Chronique que choisir_Transports – Entretien des routes_11062021

Hormis les autoroutes, le réseau des voies de circulation à la charge des collectivités locales est en mauvais état. La moitié du réseau justifie des travaux d’entretien qui ne sont pas réalisés depuis plusieurs années. Les communes n’ont plus les moyens d’entretenir les voies secondaires, 100 fois plus étendues que les autoroutes. Les élus sont bien conscients de leur responsabilité, mais ils considèrent que l’État devrait davantage partager cette priorité.

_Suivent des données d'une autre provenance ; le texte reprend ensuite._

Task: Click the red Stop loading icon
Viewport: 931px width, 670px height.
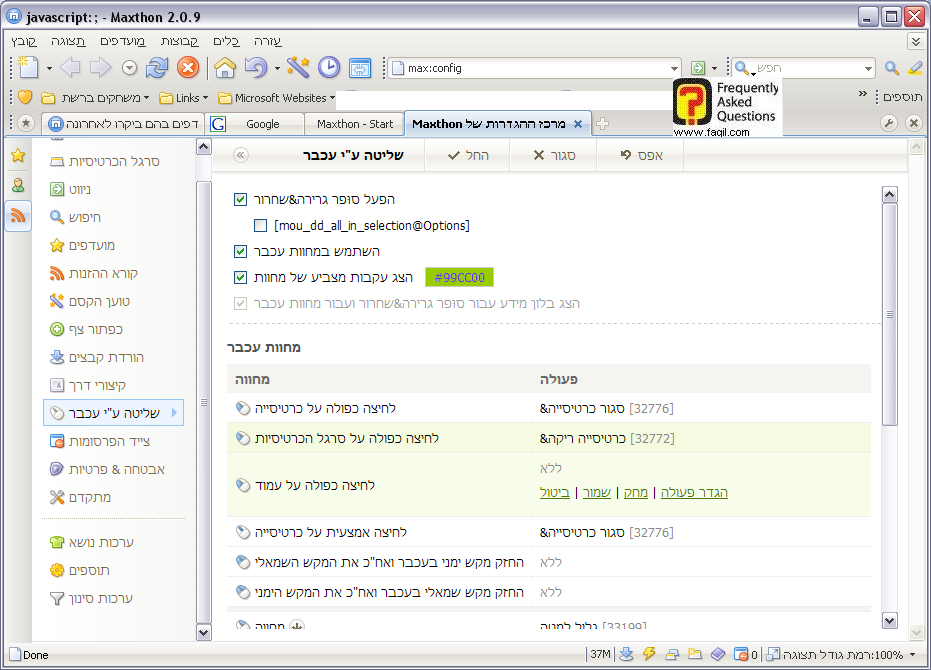Action: [x=187, y=68]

Réputée pour la qualité de conception et l’entretien de ses infrastructures routières, comme le soulignaient nos voisins, jusqu’en 2012, la France a dégringolé depuis, dans le classement international. Les associations d’usagers soulignent la dégradation des voiries communales comme sur le réseau départemental et national. La fédération des entreprises de travaux routiers relève que le retard accumulé va exiger un effort soutenu.

La mortalité routière est inférieure à 10 % sur les autoroutes, en fréquence d’accidents comme en nombre de morts. Ce sont les routes départementales qui représentent le plus gros risque : elles concernent le tiers des accidents (32 %), mais causent 65 % des morts en circulation routière. Les raisons tiennent à l’état de la chaussée, mais aussi aux configurations, ou à la signalisation, qui réduisent la visibilité de nuit. On estime ainsi que l’infrastructure joue un rôle, même partiel, dans près de la moitié des accidents mortels. Le gouvernement a pris la mesure de cette situation, avec un programme pluriannuel pour financer les travaux d’entretien nécessaires.